The importance of teaching randomness

The importance of teaching randomness

Federico Germani

Federico Germani

Federico is a bioethicist and molecular biologist at the University of Zurich, Switzerland. His research focuses on the influence of misinformation on public health. He explores strategies to enhance public resilience against misinformation, with a strong emphasis on risk and crisis communication, trust-building, information and media literacy. Federico is the founder and director of Culturico.

Randomness shapes events of life on the microscopic and macroscopic level. Though, scientific disciplines struggle to find effective ways of teaching randomness. Modern and alternative approaches that train students to think of random events could pave the way for a new generation of scientists and of human progress.

Events of life are constantly influenced by randomness. According to the Oxford English Dictionaryrandomness can be defined as “the quality or state of lacking a pattern or principle of organization”. While it is true that most models of nature are built according to physical and mathematical rules that are in agreement with observed events, they are often simplifications of the real underlying process, which is usually influenced by subtle random events. Indeed, visible and predictable events are usually composed of a series of unpredictable random circumstances. However, simplification is an important concept, functioning as a mental procedure for understanding and processing information. In every scientific discipline this mental procedure is fundamental in obtaining basic knowledge, paving the way for allowing the comprehension of more difficult concepts. It does, however, also come with a loss of details.
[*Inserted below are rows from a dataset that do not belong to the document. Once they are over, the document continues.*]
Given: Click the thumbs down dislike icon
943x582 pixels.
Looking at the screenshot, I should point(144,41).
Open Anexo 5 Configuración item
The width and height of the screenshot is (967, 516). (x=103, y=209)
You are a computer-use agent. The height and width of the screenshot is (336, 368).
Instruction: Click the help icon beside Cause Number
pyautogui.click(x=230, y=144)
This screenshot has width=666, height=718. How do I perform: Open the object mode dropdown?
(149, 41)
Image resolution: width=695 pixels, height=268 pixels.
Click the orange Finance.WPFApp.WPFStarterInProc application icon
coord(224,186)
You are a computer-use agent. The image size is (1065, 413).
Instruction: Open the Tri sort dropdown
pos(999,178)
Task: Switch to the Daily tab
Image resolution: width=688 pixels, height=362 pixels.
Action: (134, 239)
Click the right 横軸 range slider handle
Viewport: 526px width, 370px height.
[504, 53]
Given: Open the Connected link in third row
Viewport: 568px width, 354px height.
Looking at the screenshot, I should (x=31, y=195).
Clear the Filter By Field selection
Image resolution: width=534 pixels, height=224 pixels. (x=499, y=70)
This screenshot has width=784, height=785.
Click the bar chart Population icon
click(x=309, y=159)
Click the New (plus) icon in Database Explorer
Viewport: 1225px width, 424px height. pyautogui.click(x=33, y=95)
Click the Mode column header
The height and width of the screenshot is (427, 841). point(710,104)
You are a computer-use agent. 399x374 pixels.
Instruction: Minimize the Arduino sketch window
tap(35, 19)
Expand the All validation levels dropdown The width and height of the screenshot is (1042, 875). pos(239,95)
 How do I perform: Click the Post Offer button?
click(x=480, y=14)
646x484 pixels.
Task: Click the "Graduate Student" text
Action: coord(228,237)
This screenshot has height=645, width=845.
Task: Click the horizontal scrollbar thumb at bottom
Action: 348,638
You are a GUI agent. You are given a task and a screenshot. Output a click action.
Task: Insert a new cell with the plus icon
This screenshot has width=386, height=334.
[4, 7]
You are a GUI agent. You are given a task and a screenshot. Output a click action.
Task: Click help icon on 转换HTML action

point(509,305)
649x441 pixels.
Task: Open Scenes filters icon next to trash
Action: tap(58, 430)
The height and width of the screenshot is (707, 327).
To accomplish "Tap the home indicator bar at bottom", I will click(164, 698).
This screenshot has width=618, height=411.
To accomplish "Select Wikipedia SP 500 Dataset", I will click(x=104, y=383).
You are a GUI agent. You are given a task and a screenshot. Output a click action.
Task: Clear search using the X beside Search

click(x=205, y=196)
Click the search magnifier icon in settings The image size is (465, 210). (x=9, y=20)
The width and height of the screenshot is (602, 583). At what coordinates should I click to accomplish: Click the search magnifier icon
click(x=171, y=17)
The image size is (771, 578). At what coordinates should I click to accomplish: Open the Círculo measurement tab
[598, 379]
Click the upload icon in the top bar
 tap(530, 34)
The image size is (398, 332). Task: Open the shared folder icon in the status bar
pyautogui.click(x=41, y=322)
For instance, biology is often taught through representative schemes and pictures, which are simplifications of real situations. One of the most interesting examples is the interaction between an enzyme and its substrate. Usually this interaction is explained using a puzzle-like system in which the enzyme perfectly binds to the complementary shape of the substrate (Figure 1).

Enzyme substrate interaction
Figure 1 – Classical textbook illustration showing the interaction between an enzyme and its substrate.

The picture represents an easy and mostly correct way to teach this particular biochemical event, and our strong ability to process visual information allows for this concept to be easily encoded into our long-term memory. It is however a simplification, which necessarily implies the existence of a real – yet more complex – situation. It is a concept that is often encountered; in order to make complex concepts more tangible people often attempt to simplify molecular or astronomical events by picturing them as if they were occurring on a dimensional scale that we can comprehend.
Following this line of thought, Figure 1 seems to indicate that the enzyme is magnetically attracted to the complementary substrate, which is not true. Indeed, inside the cytoplasm  – the material within a living cell – proteins are shuttling around and only by chance hit their partners. This means that these biological events are actually probabilistic in nature, and that randomness is their driving force.

Another interesting example is provided by the concept of biological evolution, which is often misunderstood by students. The most common way to teach evolution starts from a historical perspective that provides an overview of the scientific theories that precede the theory of Darwin. The theory of Lamarck (1), which is the second most popular after the Darwinian theory, states that evolution works as a force that drives a change: giraffes with a short neck are encouraged to eat leaves from high plants and therefore they need to slowly elongate their neck length in order to survive. Lamarck also adds the idea that these traits are inherited, even though it is well-known that traumatic events, such as the loss of a finger, are not inherited.

“In every animal which has not passed the limit of its development, a more frequent and continuous use of any organ gradually strengthens, develops and enlarges that organ, and gives it a power proportional to the length of time it has been so used; while the permanent disuse of any organ imperceptibly weakens and deteriorates it, and progressively diminishes its functional capacity, until it finally disappears”. (1)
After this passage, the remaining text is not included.